CEO Comment Vol.75 『2022.3月期第3四半期決算サマリー[IFRS](連結)とフィンテックシフト』

第3四半期累計は過去最高益を更新、東芝テックに続きJCBとの資本業務提携で【DGフィンテックシフト】を加速

本日の取締役会の承認を受けて、2022年3月期第3四半期決算短信[IFRS]を発表いたしました。

Ⅰ. 2022.3月期第3四半期決算サマリー/ DGグループオーバービューとFTセグメント

 2022.3月期第3四半期連結累計期間(以下、3Q累計)は、収益52,888百万円(前年同期比84%増)、税引前四半期利益33,679百万円(同3.6倍)と大幅に過去最高益を更新いたしました。また、全セグメントとも前年同期比増益を達成することができました。フィナンシャルテクノロジー(以下、FT)事業の決済取扱高が引き続き好調に拡大したことに加え、インキュベーションテクノロジー(以下、IT)事業において、2Qに続き投資先公正価値が大幅に上昇したことによります。マーケティングテクノロジー(以下、MT)事業は、主力のデジタルプロモーション事業が、金融関連を中心に引き続き伸長しました。ロングタームインキュベーション(以下、LTI)事業では、㈱カカクコムの業績が回復基調となりました。
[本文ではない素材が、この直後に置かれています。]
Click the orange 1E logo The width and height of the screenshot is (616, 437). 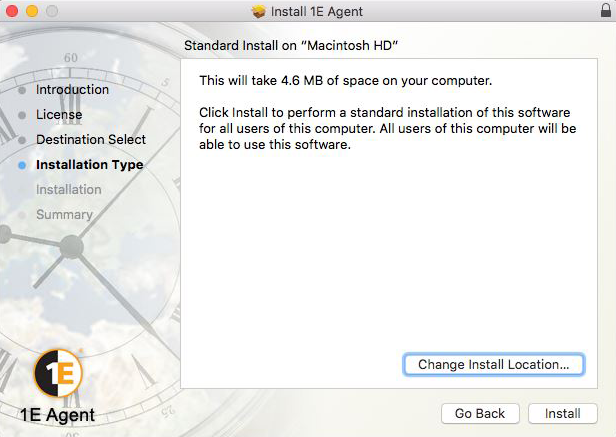57,374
 次に、FTセグメントにフォーカスしたスライドをご覧ください。

 FTセグメントの決済取扱高、件数は、ともに二桁成長が継続しており、EC決済に加え、注力中の対面決済についてもDX化の波を受け順調に成長しています。一方、急伸する決済トランザクションを安定的に支える最先端のシステム投資を継続しましたが、これらのコストを吸収し、FTセグメントの税引前四半期利益は、前年同期比 1Q +9%、2Q +3%でしたが、3Qは +11%と二桁増収増益へと回復しています。
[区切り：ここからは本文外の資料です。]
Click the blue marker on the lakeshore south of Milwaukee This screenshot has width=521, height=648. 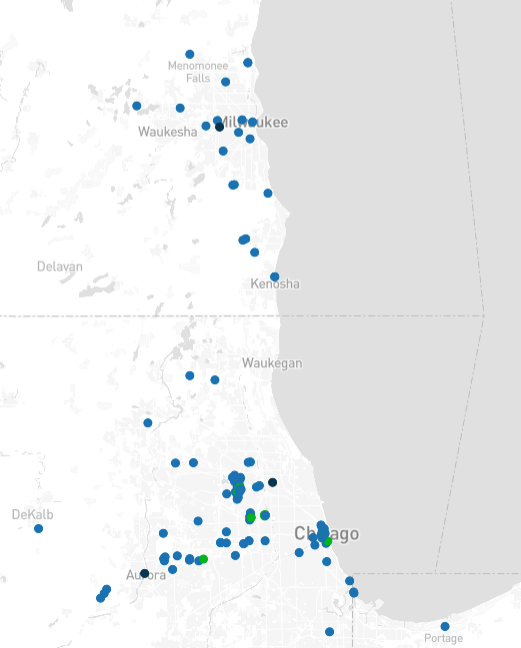[x=268, y=193]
 併せて、戦略パートナー企業との提携により、【DGフィンテックシフト】を加速しています。昨年のFT新マーケットへの参入施策である暗号資産事業での野村HDとの資本提携、当社の主力領域でのマーケットリーチ拡大施策として、12月の東芝テックとの資本業務提携に続き、今回、国内最大級のネットワークを有するクレジットカード業界のマーケットリーダーであるJCBと資本業務提携を発表させていただきました。(詳細はⅡをご覧ください)

 以下、セグメントレビューとなります。

<FT>フィナンシャルテクノロジー事業

〜 FTセグメントの3Q累計決済取扱高は前期比17%増と好調に推移 〜
 FT事業の3Q累計収益は8,005百万円(前年同期比10.1%増)、うち、主力決済事業は前年同期比13%増と好調に推移しました。システム安定稼働と拡充のための開発投資を継続し、3Q累計税引前四半期利益は3,492百万円(同7.7%増)となりました。また、3Q(10月-12月)税引前四半期利益は、同11%増の1,264百万円と二桁増益を達成いたしました。
 決済取扱高は、2兆6,596億円(同17%増)、決済取扱件数は、5億3,422万件(同10%増)と、二桁成長が継続しています。EC決済取扱高は、2兆4,621億円(同14%増)、注力中の対面決済取扱高は、1,975億円(同67%増)となり、全取引高に占める割合は7.2%と前年同期に比べ2.1ポイント上昇しました。対面決済は、国内QRコード決済が大幅に拡大しており、また、DG独自のマルチQRコード決済「クラウドペイ」も好調に推移しております。業種別では、依然としてコロナ影響はありましたが、アプリ決済のオークションやデジタルコンテンツ等の巣ごもり系消費が順調に拡大し、旅行・交通系もボトムからの回復基調にあります。

<MT>マーケティングテクノロジー事業

〜 MTセグメントはデジタルアド取扱高が14%増と順調に伸長 〜
 MT事業の3Q累計収益は、9,406百万円(前年同期比1.5%減)、3Q累計税引前四半期利益は488百万円(同6.5%増)となりました。主力のデジタルアド取扱高は、223億円(同14%増)、特に当社が得意とする金融関連の取扱高は、131億円(同28%増)と、順調に伸長しました。一方で、CRM等アプリ受託開発の減少により減収となりましたが、次世代DXソリューションの先行投資等によるコスト増を吸収し増益を確保しました。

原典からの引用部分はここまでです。